What you will do: Copy, in full, each line of the material that holds the word "agent".

Records for the exercise:
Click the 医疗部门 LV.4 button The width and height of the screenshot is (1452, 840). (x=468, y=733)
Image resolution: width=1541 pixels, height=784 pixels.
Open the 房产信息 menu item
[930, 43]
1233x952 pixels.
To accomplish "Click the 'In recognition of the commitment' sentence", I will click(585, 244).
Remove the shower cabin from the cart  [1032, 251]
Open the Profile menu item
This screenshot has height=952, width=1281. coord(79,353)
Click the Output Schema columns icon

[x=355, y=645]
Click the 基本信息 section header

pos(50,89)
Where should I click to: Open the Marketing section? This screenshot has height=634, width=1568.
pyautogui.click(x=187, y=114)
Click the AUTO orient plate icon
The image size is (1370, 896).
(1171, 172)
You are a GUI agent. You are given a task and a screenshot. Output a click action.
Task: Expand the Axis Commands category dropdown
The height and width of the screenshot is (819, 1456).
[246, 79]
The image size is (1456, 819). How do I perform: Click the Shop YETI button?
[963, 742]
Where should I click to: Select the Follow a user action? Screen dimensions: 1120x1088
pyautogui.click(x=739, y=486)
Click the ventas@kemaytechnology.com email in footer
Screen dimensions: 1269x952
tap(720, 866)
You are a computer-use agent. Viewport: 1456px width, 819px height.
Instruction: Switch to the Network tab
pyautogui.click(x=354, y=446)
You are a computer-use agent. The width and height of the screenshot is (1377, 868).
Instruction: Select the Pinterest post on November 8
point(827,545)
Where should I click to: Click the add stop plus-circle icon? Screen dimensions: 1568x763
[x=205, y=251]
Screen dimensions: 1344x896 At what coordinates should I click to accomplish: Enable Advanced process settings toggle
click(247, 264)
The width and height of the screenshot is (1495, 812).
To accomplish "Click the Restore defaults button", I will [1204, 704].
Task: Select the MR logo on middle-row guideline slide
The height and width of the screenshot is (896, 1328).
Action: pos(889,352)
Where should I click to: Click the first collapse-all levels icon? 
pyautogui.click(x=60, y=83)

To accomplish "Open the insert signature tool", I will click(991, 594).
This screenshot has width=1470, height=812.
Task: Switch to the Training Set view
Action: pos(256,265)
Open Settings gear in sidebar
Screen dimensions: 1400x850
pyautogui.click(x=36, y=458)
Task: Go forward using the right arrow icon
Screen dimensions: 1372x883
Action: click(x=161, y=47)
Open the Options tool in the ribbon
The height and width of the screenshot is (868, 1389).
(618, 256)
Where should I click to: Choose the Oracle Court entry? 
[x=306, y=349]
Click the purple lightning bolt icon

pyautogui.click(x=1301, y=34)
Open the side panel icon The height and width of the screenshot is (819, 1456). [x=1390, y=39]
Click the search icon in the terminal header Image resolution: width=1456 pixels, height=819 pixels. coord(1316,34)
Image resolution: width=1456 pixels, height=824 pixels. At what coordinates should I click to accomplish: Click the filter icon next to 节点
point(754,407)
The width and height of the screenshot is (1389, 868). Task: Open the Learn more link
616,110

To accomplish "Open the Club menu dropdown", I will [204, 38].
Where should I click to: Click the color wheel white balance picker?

Output below:
You are a GUI agent. You are given a task and a screenshot. Output a click action.
You are a computer-use agent. Viewport: 1456px width, 819px height.
You are a computer-use agent. The width and height of the screenshot is (1377, 868).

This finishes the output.